Cities sign up to zero-carbon buildings by 2030
06 September 2018 | Mitigation
New buildings in 19 global cities, including London, Los Angeles, New York City, San Francisco, Tokyo and Paris, will have zero emissions by 2030, with existing buildings becoming zero carbon by 2050.
The mayors of the 19 cities signed the Net Zero Carbon Buildings Declaration in London, to help their metropolises significantly cut their greenhouse gas emissions in line with the requirements of the Paris Climate Agreement.
Net-Zero Buildings use energy ultra-efficiently and meet any remaining energy needs from renewable sources. “Such bold commitments, made ahead of the Global Climate Action Summit in San Francisco, are essential steps in delivering on the highest goals of the Paris Agreement and keeping global temperature rise below 1.5C” said the C40 Cities initiative, a group of cities committed to taking bold climate action, which co-ordinated the initiative.
C40 Cities connects 96 cities representing more than 700 million citizens and one quarter of the global economy, whose mayors are committed to delivering on the most ambitious goals of the Paris Agreement at the local level, as well as to cleaning the air we breathe in cities.
Buildings in urban areas are one of the largest sources of greenhouse gas emissions, and typically account for over half of a total city’s emissions on average, the group added. In London, Los Angeles and Paris, buildings account for well over 70% of the cities’ overall emissions, creating an enormous opportunity for progress on bringing emissions down. Currently, half a million people die prematurely each year due to outdoor air pollution caused by energy used in buildings .
Delivering on their commitments will require city governments to work with the private sector as well as national, state and regional governments, as cities do not have direct control over all the buildings in a city.
The cities that have signed up to the scheme have committed to: Establish a roadmap to reach net zero carbon buildings: Develop a suite of supporting incentives and programmes: Report annually on progress towards meeting targets: and evaluate the feasibility of reporting on emissions beyond operational carbon (such as refrigerants). Thirteen of the cities, including Montreal, Portland, San Jose, Santa Monica, Toronto and Vancouver, have said that by 2030 all the buildings that they own, occupy and develop will be net-zero carbon.
“As mayors of the world’s great cities we recognise our responsibility to ensure every building, whether historic or brand new, helps deliver a sustainable future for our citizens,” said Mayor of Paris and Chair of C40, Anne Hidalgo. “With this commitment cities are getting the job done, concretely delivering on the Paris Agreement and building better cities for generations to come. One more time, the future is taking place in cities.”

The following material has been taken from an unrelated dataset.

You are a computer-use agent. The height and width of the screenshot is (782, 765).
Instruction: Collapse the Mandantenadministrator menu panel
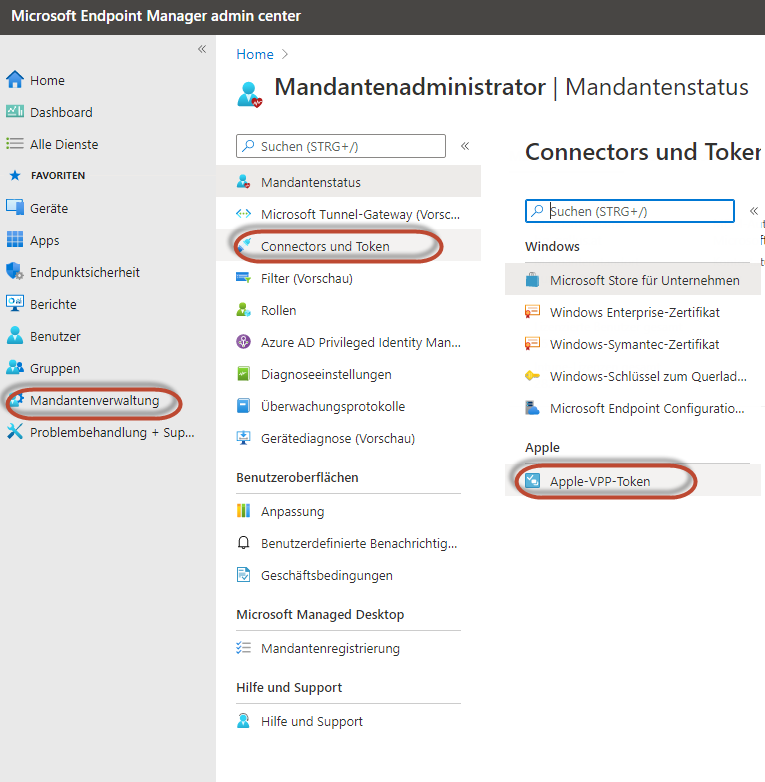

Climate change poses an existential threat to New York City, and making its buildings more sustainable and efficient is a key part of the solution, said Bill de Blasio, Mayor of New York City. “With this commitment, we’re delivering on our promise to make New York City cleaner and safer for generations to come by meeting the Paris agreement. We’re proud to stand alongside other cities worldwide that are taking bold and meaningful steps to cut the pollution driving climate change.”
To help it meet the targets, Tokyo has introduced the Tokyo Cap and Trade Programme, the first city-level mandatory CO2 emissions reduction programme in the world to include office buildings, said Yuriko Koike, Governor of Tokyo, while Stockholm is to decarbonize its district heating system.
And while the current incumbent of Washington DC’s most famous building does not consider it a priority, the city’s mayor Muriel Bowser said: “As the nation’s capital, Washington, DC has a unique responsibility to push for bold climate action. This commitment advances our DC values and is part of our plan to continue building a greener, more resilient, and more sustainable DC.”
The Lord Mayor of Sydney, Clover Moore, continued this theme, saying: “In the face of shocking inaction by the National Government here in Australia, we are proud to commit to even more ambitious climate action.”